▸ **Request 1**
Output the entries from the line with "Screen dimensions: 670x422" to the line with "pyautogui.click(x=315, y=683)" as a JSON list of strings, one string per line, with blank lines left out.

The swelling heave observed at Freudenstein tunnel, Lilla tunnel, Lochviller, Pont de Candí, and Staufen was triggered by a change in hydrologic conditions (Alonso et al. 2013; Butscher et al. 2016; Ramon et al. 2017; Sass et al. 2010; Wittke 2014), leading to ingress of water into the swelling zone. The water uptake of clay–sulfate rocks is controlled by the water consumption of the clay and the dissolution of anhydrite in groundwater, which depends on the ionic compositions of the groundwater, and the subsequent crystallization of gypsum. The gypsification of anhydrite, which delays the water uptake of clay–sulfate rocks, is governed by transport processes such as convection of ions within the groundwater (Butscher et al. 2016; Wittke 2014). Therefore, we employed an HM model that takes into account the water uptake of unleached clay–sulfate rocks to describe the swelling processes. Unlike the previous HM modeling studies that implemented the Grob’s law (e.g., Schädlich et al. 2013; Wittke 2014), Richards’ equation coupled to a deformation process with linear kinematics was used to simulate the hydro-mechanical behavior of clay–sulfate rocks.

3.1.2 Summary of Governing Equations

In summary, the governing equations are as follows:

3.1.2.1 The hydraulic process

Richards (1931) equation was used to describe flow in porous media, which can be written as (Kafle et al. 2022):

$$\begin{aligned}&\rho _\text {w}\left[ \phi +\frac{p_\text {w}S_\text {w}(\alpha _\text {B}-\phi )}{K_\text {s}}\right] {\dot{S}}_\text {w}+\rho _\text {w}S_\text {w}\left[ \frac{\phi }{K_\text {w}}+S_\text {w}\frac{\alpha _\text {B}-\phi }{K_\text {s}}\right] {\dot{p}}_\text {w}\nonumber \\&+\nabla \cdot {\mathbf {q}}+\alpha _\text {B}\rho _\text {w}S_\text {w}\nabla \cdot \mathbf {{\dot{u}}}=0 \end{aligned}$$
(1)

with

$$\begin{aligned} {\mathbf {q}} = -\rho _\text {w}\frac{{\mathbf {K}}}{\mu _\text {w}}\left( \nabla p_\text {w}-\rho _\text {w}{\mathbf {g}}\right) , \end{aligned}$$
(2)

where \(\phi\) is the porosity, \(\rho _\text {w}\) the water density, \(\mu _\text {w}\) the water viscosity, and \(S_\text {w}\) the water saturation. \(p_\text {w}\) is the water pressure, \({\mathbf {g}}\) the gravity acceleration vector, \({\mathbf {K}}\) the intrinsic permeability, and \({\mathbf {u}}\) the solid skeleton velocity. The Biot–Willis coefficient is \(\alpha _\text {B}\), and the bulk moduli of the solid and water phase are \(K_\text {s}\) and \(K_\text {w}\), respectively.

Richards’ equation is solved for fluid pressure as the primary variable. The constitutive relation between the capillary pressure and the degree of saturation, i.e., the water retention curve, is required to close the system of equations. The accuracy of the coupled solution depends on the water retention curve. Thus, appropriate selection of the constitutive relation for the material and expected stress conditions is crucial (Fredlund 2006). The relation between capillary pressure \(p_\text {cap}\) and saturation was described by van Genuchten (1980) as follows:

$$\begin{aligned} p_\text {cap} = p_\text {B}({S_\text {eff}}^{-\frac{1}{m}}-1)^{1-m}, \end{aligned}$$
(3)

▸ **Provided material**
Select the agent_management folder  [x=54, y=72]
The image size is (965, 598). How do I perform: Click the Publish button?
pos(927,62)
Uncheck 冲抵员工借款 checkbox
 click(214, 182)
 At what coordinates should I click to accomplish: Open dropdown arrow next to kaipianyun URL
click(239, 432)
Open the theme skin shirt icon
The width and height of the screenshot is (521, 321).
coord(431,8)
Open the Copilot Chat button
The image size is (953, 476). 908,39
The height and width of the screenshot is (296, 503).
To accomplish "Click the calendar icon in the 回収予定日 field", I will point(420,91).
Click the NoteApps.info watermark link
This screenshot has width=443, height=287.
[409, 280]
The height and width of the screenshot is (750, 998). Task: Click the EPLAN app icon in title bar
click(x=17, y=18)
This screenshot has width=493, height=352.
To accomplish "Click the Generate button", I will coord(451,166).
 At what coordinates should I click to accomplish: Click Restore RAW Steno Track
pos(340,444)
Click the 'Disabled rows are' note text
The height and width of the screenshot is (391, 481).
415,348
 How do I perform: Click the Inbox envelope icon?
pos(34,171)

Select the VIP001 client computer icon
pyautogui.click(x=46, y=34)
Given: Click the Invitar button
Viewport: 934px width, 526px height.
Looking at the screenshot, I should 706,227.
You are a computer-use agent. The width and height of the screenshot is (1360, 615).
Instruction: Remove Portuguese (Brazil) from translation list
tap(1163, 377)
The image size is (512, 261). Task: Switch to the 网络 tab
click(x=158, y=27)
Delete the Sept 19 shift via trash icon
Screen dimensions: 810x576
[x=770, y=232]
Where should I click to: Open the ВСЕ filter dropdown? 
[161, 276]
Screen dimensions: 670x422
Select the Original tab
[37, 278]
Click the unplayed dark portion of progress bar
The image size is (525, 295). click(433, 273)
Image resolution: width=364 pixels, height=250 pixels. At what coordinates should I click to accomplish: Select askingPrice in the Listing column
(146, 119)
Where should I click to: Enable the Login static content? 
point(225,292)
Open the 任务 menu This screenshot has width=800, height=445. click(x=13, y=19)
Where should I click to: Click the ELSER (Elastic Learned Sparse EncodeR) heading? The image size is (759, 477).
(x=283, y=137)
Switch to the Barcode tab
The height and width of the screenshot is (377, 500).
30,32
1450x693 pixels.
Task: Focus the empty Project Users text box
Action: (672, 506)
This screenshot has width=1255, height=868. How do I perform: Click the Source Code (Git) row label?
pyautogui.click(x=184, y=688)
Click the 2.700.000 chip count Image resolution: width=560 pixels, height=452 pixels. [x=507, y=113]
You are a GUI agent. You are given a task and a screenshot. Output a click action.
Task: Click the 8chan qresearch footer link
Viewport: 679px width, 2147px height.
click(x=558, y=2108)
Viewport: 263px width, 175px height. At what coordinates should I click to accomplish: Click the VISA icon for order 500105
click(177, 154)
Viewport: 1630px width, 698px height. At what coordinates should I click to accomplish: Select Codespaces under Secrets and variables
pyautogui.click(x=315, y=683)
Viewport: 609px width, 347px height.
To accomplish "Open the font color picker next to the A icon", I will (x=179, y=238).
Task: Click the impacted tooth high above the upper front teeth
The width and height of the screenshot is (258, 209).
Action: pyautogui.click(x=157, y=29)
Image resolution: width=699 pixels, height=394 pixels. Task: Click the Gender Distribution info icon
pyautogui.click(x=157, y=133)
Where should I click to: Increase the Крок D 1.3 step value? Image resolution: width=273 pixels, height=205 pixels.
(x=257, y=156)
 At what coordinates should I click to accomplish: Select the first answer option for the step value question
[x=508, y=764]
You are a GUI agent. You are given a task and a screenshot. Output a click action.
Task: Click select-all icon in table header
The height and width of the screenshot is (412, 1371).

▸ **Request 2**
Answer these questions about the passage on swelling clay–sulfate rocks:
(a) At which sites was the observed swelling heave triggered by a change in hydrologic conditions?
(b) Richards' equation is solved for which quantity as the primary variable?
(c) Who described the relation between capillary pressure and saturation that the passage uses?

▸ **Exercise output 1**
[
  "Screen dimensions: 670x422",
  "Select the Original tab",
  "[37, 278]",
  "Click the unplayed dark portion of progress bar",
  "The image size is (525, 295). click(433, 273)",
  "Image resolution: width=364 pixels, height=250 pixels. At what coordinates should I click to accomplish: Select askingPrice in the Listing column",
  "(146, 119)",
  "Where should I click to: Enable the Login static content? ",
  "point(225,292)",
  "Open the 任务 menu This screenshot has width=800, height=445. click(x=13, y=19)",
  "Where should I click to: Click the ELSER (Elastic Learned Sparse EncodeR) heading? The image size is (759, 477).",
  "(x=283, y=137)",
  "Switch to the Barcode tab",
  "The height and width of the screenshot is (377, 500).",
  "30,32",
  "1450x693 pixels.",
  "Task: Focus the empty Project Users text box",
  "Action: (672, 506)",
  "This screenshot has width=1255, height=868. How do I perform: Click the Source Code (Git) row label?",
  "pyautogui.click(x=184, y=688)",
  "Click the 2.700.000 chip count Image resolution: width=560 pixels, height=452 pixels. [x=507, y=113]",
  "You are a GUI agent. You are given a task and a screenshot. Output a click action.",
  "Task: Click the 8chan qresearch footer link",
  "Viewport: 679px width, 2147px height.",
  "click(x=558, y=2108)",
  "Viewport: 263px width, 175px height. At what coordinates should I click to accomplish: Click the VISA icon for order 500105",
  "click(177, 154)",
  "Viewport: 1630px width, 698px height. At what coordinates should I click to accomplish: Select Codespaces under Secrets and variables",
  "pyautogui.click(x=315, y=683)"
]

▸ **Exercise output 2**
(a) Freudenstein tunnel, Lilla tunnel, Lochviller, Pont de Candí, and Staufen.
(b) Fluid pressure.
(c) van Genuchten (1980).